# Lurch's HO layout.



## LuRcH (Feb 5, 2009)

Started Over. Cleaned out an outbuilding on the estânci.

[


----------



## Ranger (Mar 4, 2012)

Wow that is going to be a HUGE layout!!


----------



## joed2323 (Oct 17, 2010)

wow you mean business

Do you have a track plan to post so we can see what your thinking?

Also, are you going to add any elevation/ land formations, looks like the desert


----------



## 05Slowbalt (Dec 19, 2011)

Nice size. See I should have made my wife to let me use the upstairs of the barn lol.


----------



## Mr.Buchholz (Dec 30, 2011)

Massive! 

-J.


----------



## Zippy4 (Sep 25, 2013)

whoa ! thats gonna be fun right there.


Sent from my iPhone using Tapatalk


----------



## D&J Railroad (Oct 4, 2013)

What is really great is the location of parking. Now you can unload the truck loads of stuff for the layout right there.


----------



## norgale (Apr 4, 2011)

Hold on there you all. Lets have four roasted pigs first and invite all the neighbors for a big luau to get things going right. Yaaaa man! That's going to be nice. Pete


----------



## LuRcH (Feb 5, 2009)

All tables in place.


----------



## Big Ed (Jun 16, 2009)

WOW! :smilie_daumenpos:


----------



## DonR (Oct 18, 2012)

Very exciting layout possibilities with that table arrangement.

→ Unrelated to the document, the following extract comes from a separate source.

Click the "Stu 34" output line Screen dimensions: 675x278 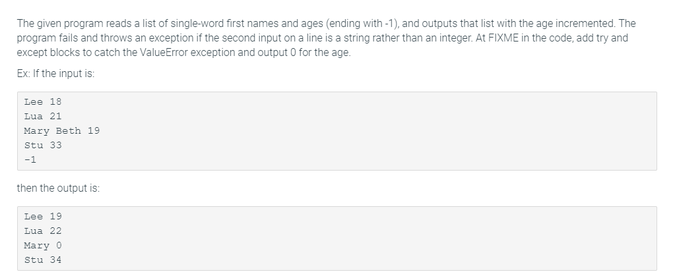pos(43,260)
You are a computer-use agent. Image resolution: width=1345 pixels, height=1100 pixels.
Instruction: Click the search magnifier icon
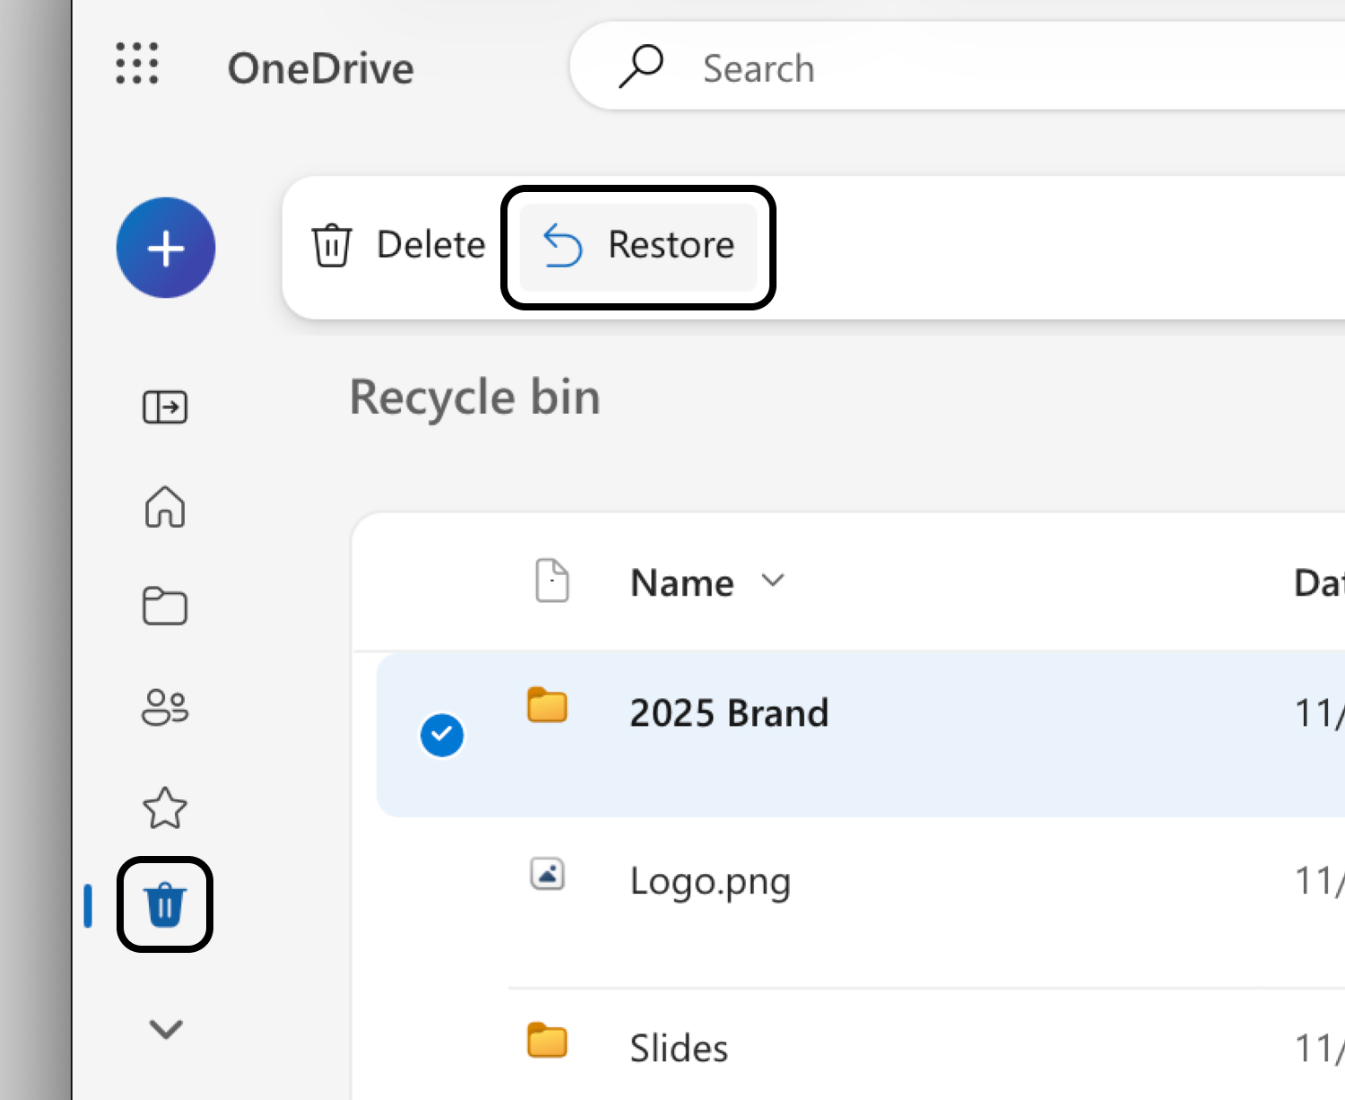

I try to stay positive, but now is the time to speak up on one
possibly sour note. Hard to determine the size of some spaces
from your pics, but how much space are you allowing for your
body to get between the interior tables? Layout construction and
later derailments and other mishaps will require you
to get in there. I made the mistake
of thinking my fairly trim old body could manage in little more than
a foot. It can, but my shirt brushes buildings and scenery awry and
I have to decide which way I need to face since there is no
room to turn once in there.

Don


----------



## LuRcH (Feb 5, 2009)

Thanks, but I am a big man and I wanted room. The walkways are a meter wide.


----------



## LuRcH (Feb 5, 2009)

*Track*


----------



## spoil9 (Dec 24, 2008)

That's your private layout or a club layout? That looks huge. Can't wait to see a track plan.


----------



## SNK (Sep 16, 2013)

Wow! Very impressive table set-up! 

I can only hope for room like that one day ...... 


Sent from my iPhone5 using mind control!


----------



## wingnut163 (Jan 3, 2013)

spoil9 said:


> That's your private layout or a club layout? That looks huge. Can't wait to see a track plan.



track plan is just above your post.


----------



## spoil9 (Dec 24, 2008)

wingnut163 said:


> track plan is just above your post.


Yep, My bad. Didn't see there was a second page so I posted in the quick reply at the bottom of the first page and never went back to look at my post.


----------



## DonR (Oct 18, 2012)

Lurch

Wow...that layout is going to be something fantastic. Do you visualize some
hill or mountain running?

Since it's basically a single track main, do you think you might need more
passing sidings or double track sections on some of your long straight
runs? I can 'see' several trains running at the same time and in
different directions.

Don


----------



## LuRcH (Feb 5, 2009)

Thank you all. Plan for track is far from ended. More passing, spurs are in planning. Most of it is flat. Two center sections will have village above them so it will be to layers of track. I hope to have club someday. Not many here have a interest in trains.


----------



## wvgca (Jan 21, 2013)

that is a great looking track plan, definitely a 'long term' project... I like the room that you will have for scenery, yes.. I'm envious...
enjoy..


----------